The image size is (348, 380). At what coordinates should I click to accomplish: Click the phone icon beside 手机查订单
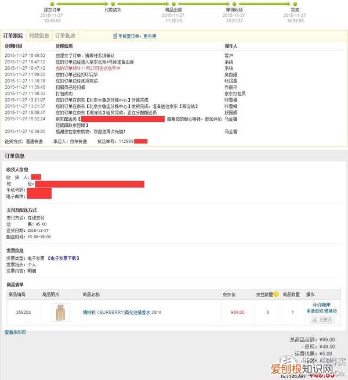115,36
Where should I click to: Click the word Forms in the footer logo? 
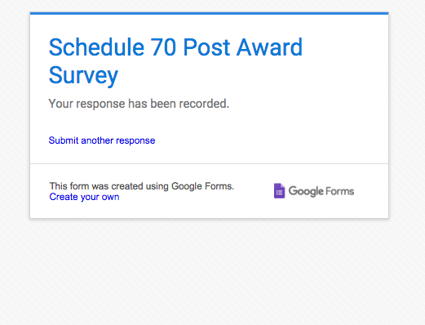coord(340,191)
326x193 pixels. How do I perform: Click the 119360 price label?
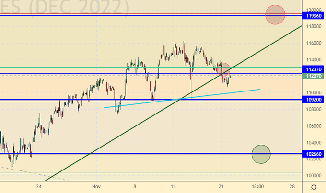tap(314, 16)
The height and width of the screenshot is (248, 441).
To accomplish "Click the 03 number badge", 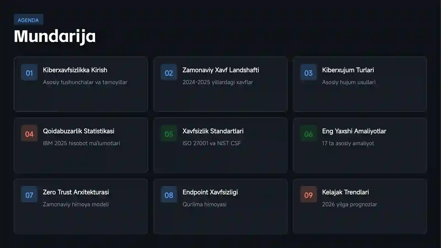I will coord(308,73).
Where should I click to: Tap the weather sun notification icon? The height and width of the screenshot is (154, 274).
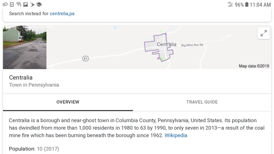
....
## [Exercise objective]
Only the lines that hold the word "height" are wanted; each should be pulled from the records.

## [Final answer]
The height and width of the screenshot is (248, 441).
Where should I click to: Tap the weather sun notification icon? The height and width of the screenshot is (154, 274).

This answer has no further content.